Y una vez que llegué a Londres, los retos fueron diferentes. Uno de mis principales miedos era hablar en inglés, porque una cosa es saber inglés y otra muy distinta es participar en una discusión, defender una opinión o simplemente expresarte con naturalidad frente a un salón lleno de personas.

También tuve mucho síndrome del impostor. Estaba rodeada de personas sumamente talentosas, muchas de ellas con más años de experiencia profesional que yo, y al principio me preguntaba si realmente iba a estar a la altura.

Con el tiempo fui ganando confianza. La propia experiencia del MBA, los talleres y el acompañamiento que recibimos me ayudaron muchísimo a soltarme. Pero, sobre todo, aprendí que no se trata de quién sabe más o quién tiene la trayectoria más impresionante. Cada persona llegaba con un background diferente y con habilidades distintas, y precisamente eso hizo que la experiencia fuera tan enriquecedora. Todos teníamos algo que aprender de los demás.

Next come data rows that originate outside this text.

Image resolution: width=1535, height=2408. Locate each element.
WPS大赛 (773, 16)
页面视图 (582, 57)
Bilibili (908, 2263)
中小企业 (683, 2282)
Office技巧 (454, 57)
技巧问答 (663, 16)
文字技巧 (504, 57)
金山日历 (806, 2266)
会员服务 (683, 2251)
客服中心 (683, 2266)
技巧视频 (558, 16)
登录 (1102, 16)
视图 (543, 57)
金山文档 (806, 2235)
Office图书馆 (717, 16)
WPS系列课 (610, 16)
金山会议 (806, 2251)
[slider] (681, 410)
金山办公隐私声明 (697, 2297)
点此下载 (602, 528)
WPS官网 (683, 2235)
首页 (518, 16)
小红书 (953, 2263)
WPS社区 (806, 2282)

Finalmente, puedo decir con toda honestidad que sin este financiamiento mi MBA no habría sido posible. Incluso con una beca y habiendo elegido una escuela que, dentro del contexto de los MBA en Reino Unido, era bastante accesible, la inversión seguía siendo demasiado alta para poder cubrirla sola.

Lo que más valoro de este tipo de crédito es que está pensado realmente para apoyar a estudiantes que quieren seguir preparándose. Las condiciones son mucho más amigables que las de un préstamo bancario tradicional y, sobre todo, no tienes que preocuparte por empezar a pagarlo mientras estás estudiando. Eso te permite concentrarte en lo que realmente importa en ese momento: estudiar, aprovechar la oportunidad y vivir al máximo esta aventura tan enriquecedora.

Para mí, este apoyo no significó simplemente poder pagar una colegiatura. Significó poder tomar una oportunidad que, de otra manera, probablemente habría tenido que dejar pasar. Hoy puedo decir que estudiar mi MBA en Londres fue una de las experiencias más importantes de mi vida, y estoy muy agradecida de haber encontrado una alternativa de financiamiento que me permitió hacerla realidad.